DOODLE BUGS
As kids we used to search around the yard and garden for dry, sandy spots. If you could see tiny swirls of sand grains descending into the surface in neat little eddies you knew you had discovered the dwelling place of a host of doodle bugs
Exactly what a doodle bug looks like, I cannot say, because I have never actually seen one, nor do I know of anyone who has ever seen one, but the holes were drilled by some tiny critter, bug or beast and until I'm told differently, I will go on believing they are made by the curious little, mysterious and unseen bug called the doodle. To deny them would be like saying Santa Clause does not exist.
I wonder if we do might owe our universal tendency to draw little designs and non-sense objects on anything available as we talk on the telephone or wait for something to start or stop at the office or at home. So, bugs can doodle too, if it helps them pass the tedious times of the day.

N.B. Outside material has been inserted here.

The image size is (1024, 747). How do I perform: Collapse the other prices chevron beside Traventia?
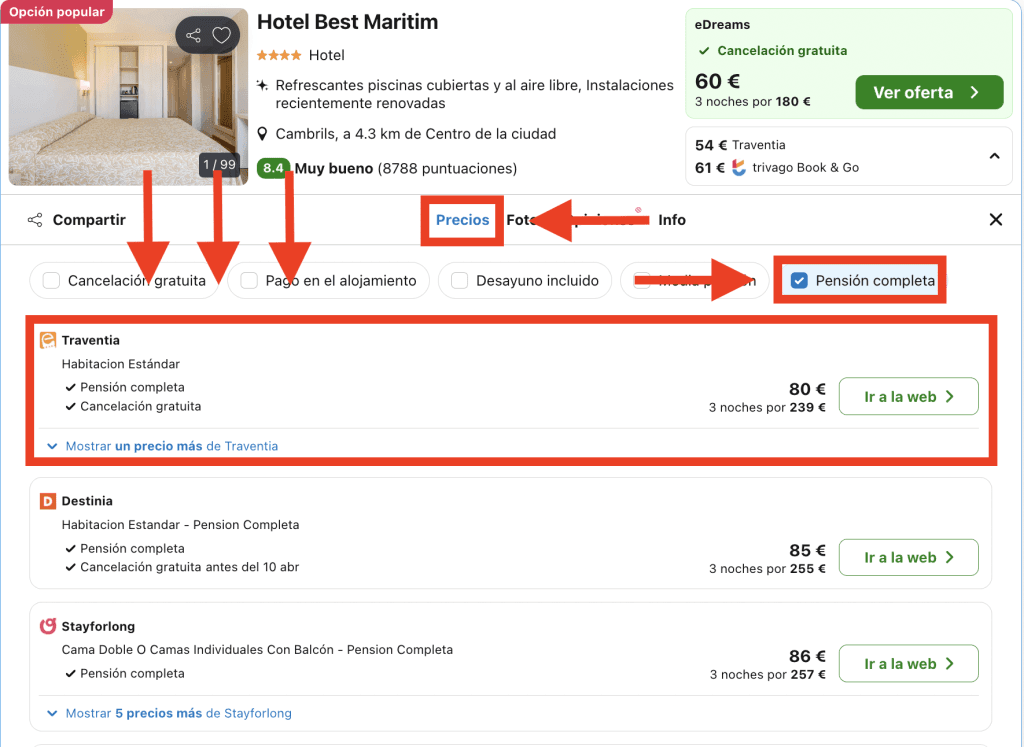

But, when we kids mentioned doodle bugs we were usually making reference to the game of hunting their homes and to, by means of the spoken word in the form of various mystic charms to cause them to crawl out of their sandy hovels.
As I recall it, we had just one such incantation which we used to to try to get the bugs to come up to the surface, but I have since found that other children has various sets of words which might do the trick. That may be why I never got to see a doodle bug, and I also tend to distrust anyone who tells me he or she did! Our charm had an emergency quality about it which others seemed to lack.
To call up a doodle bug, you got your face down as close as possible to the sandy surface. Then focusing one of then tiny, eddied holes , you first whispered, then spoke softly or yelled, depending on who was watching, I think: “Doodle bug! Doodle bug! Your house is on fire! “ repeating as seemed necessary. Some times rhythm and rhyme were added ” “Doodle bug! Doodle bug! I ain't no lie-er! Come out quick! You're house is on fir-er!”
Very often, you saw immediate results, too!
Right before your eyes you saw a few grains of sand displaced and you could see them slide down the slope into the whirlpool where the bug lived! “He moved! He moved!” you might call out and the vibrations from your voice and heavy breathing, caused yet another grain or two to dislodge and cascade into the hole, taking others with them.. That was taken to be proof that you had awakened the doodle bugs (which were always sleeping, it seems) and he and his family were taking your warning seriously moving around, dressing, getting ready to ascend.
Once you realized you were making it all happen yourself, you no longer engaged actively in the charming of doodle bugs from their homes, but you continued to help smaller children to learn to do so.
It was sorta like summer-time Santa-thinking, wasn't it?